If you were wondering how close an approximation the Natural log is for a summation over the same interval, the error is constrained to be less than that for $m=1$ (difference being one), while being less than that over the entire interval $m \to \infty$. The difference over the entire interval is defined as the Euler Constant (published in 1734):
$$ 0.57721\ldots=\lim_{m \to \infty} \sum\limits_1^m n^{-1} - \ln(m) $$
The deviation for finite-$m$ is a saw-tooth function geometrically understood as the area under the hyperbola $x^{-1}$ starting at $x=1$ subtracted from the area of the union of the unit-width-by-$n^{-1}$-high contiguous rectangles, with the first unit-width rectangle being positioned adjacent to the ordinate axis (spanning from zero to one in horizontal and vertical sides, square in square coordinates), so that the first rectangle isn't under the hyperbola part under evaluation (so that the $m=1$ case of maximum deviation works as expected, with $\ln(1)=0$).

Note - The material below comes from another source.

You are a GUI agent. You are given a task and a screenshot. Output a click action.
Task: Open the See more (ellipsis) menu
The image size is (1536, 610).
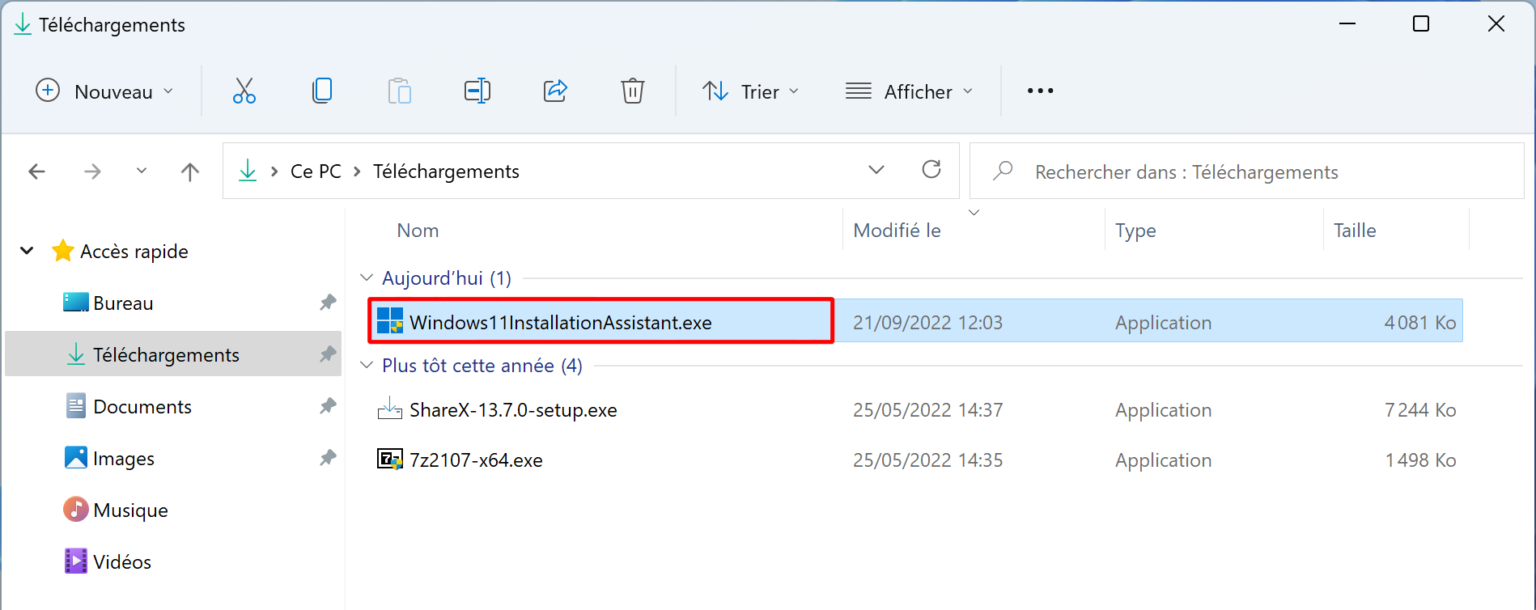pos(1039,90)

Below is a plot of the hyperbola over the (abscissa) interval $[0.8, 10]$, which produces an ordinate interval $[0.1, 1.25]$. The abscissa is drawn from $0$ to $10$, but of course we have to exclude the hyperbola values for some $x$ around zero (because the hyperbola at $x\approx 0$ is much greater than at $x=1$). The term $n^{-1}$, can also be thought of geometrically as the height of the $n$’th rectangle with width of one. Overlaid are the rectangles of the Harmonic series, with the ten points the hyperbola function is equal to a term of the series marked.
In summary, the integral of the hyperbola was used by Euler to approximate the Harmonic series, elucidating the subtlety of the divergence of the series, as the logarithm is slowly changing, but unbounded.